Tuesday, July 31, 2007

Dear Fertile People

Dear Fertile,
My name is Frenchie, and I have taken it upon myself to write you this letter on behalf of myself and my other Infertile friends. We have a few requests for you, if you would please take a moment to consider the following:

1. Please, and I mean PUH-LEEAAASSSE (!) don't whine and moan about your pregnancy symptoms in front of your infertile friends. I know you are uncomfortable, and indeed you have every right to bitch about your swollen ankles and your aching back. But, keep it between you and your fellow fertile friends. Trust me, no matter how "fine" your Infertile friend might seem, she DOESN'T WANT TO HEAR ABOUT IT. Consider the following: Though you are struggling with discomfort and even pain, it is nothing compared to the pain of infertility. Your infertile friend would gladly take on all the nausea and discomfort if it meant she could be pregnant and deliver a healthy baby. I know, I know, the extra weight of your pregnancy is making your plantar fasciitis bother you even more, and I know it sucks you have to wear that brace thingy on your foot, but your infertile friend would probably cut off her own leg below the knee and stick in a broom handle for a peg-leg and hobble around on that for the rest of her life if it meant she could be pregnant and deliver a healthy baby.

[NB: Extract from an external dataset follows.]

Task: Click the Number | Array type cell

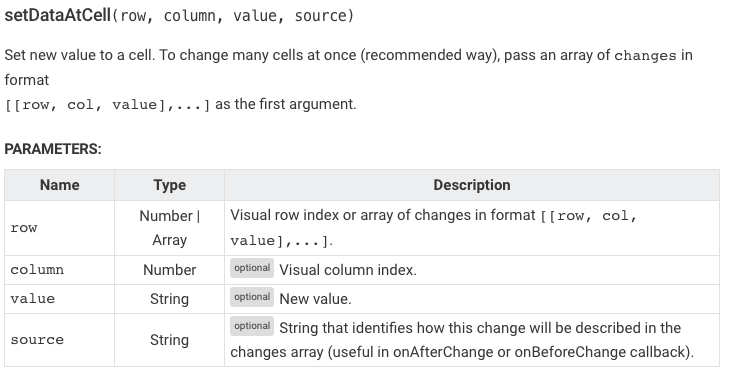Action: click(x=169, y=228)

2. Please, PLEASE! If you MUST complain about your symptoms and problems, DO NOT say something like, "I just wish my body would function normally." Hey, all bets are off when it comes to being pregnant with regard to what weird things your body is going to do, and you signed up for that when you got knocked up. Deal. Again, I know it sucks, but keep those kinds of comments to yourself. I guarantee your infertile friend is thinking, "Well, your body functions normally enough to make a baby!" Trust me, she'd trade places with you in a fetal heartbeat.

3. If you have recently found yourself pregnant, don't try and hide it from your infertile friend, but be nice, and find a time when you are not at a party or some other gathering to give her the news. Do NOT under any circumstances, start musing about how easy it was to get pregnant, or what strong swimmers your husband must have. Such comments are dangerous, because they have been known to send Infertiles into psychotic fits. If you must talk about such things, make sure the room is clear of sharp objects.

4. Be supportive of your friend. Especially if she has 1. had a pregnancy loss (no matter how early in the pregnancy), 2. has recently gotten bad news on the type of infertility she and her partner are facing, or 3. has recently had a negative pregnancy test after a cycle of IVF or IUI. Treat these things with the same reverence and caring you would give her if she had 1. lost a "real" living child. Believe me, from the moment she got a positive pregnancy test, that child was very real and living. 2. had just found out about another serious medical crisis, such as cancer. Studies show the stress Infertiles deal with is the VERY SAME level as those dealing with life-threatening illnesses such as cancer. It is a very real life-crisis. 3. had just gone through a very expensive and risky procedure to potentially cure her life-threatening illness, and was told by the doctors that it didn't work.

5. Speaking of IVF and IUI, take TWO minutes to go on the internet and find out what some common lingo is in your friend's world. Really, you should know what an RE is. COME ON!

6. When you do spend time with your infertile friend, please understand, she may not want to hear about every other friend, co-worker, family member or acquaintance of yours that is ALSO pregnant. I know pregnancy is very much on your mind right now, but find SOMETHING ELSE to talk about, honestly. Every new pregnancy announcement is like a dagger in your infertile friend's gut.

Thank you for taking the time to consider these suggestions. If we work together, the relations between Infertiles and Fertiles can hopefully improve.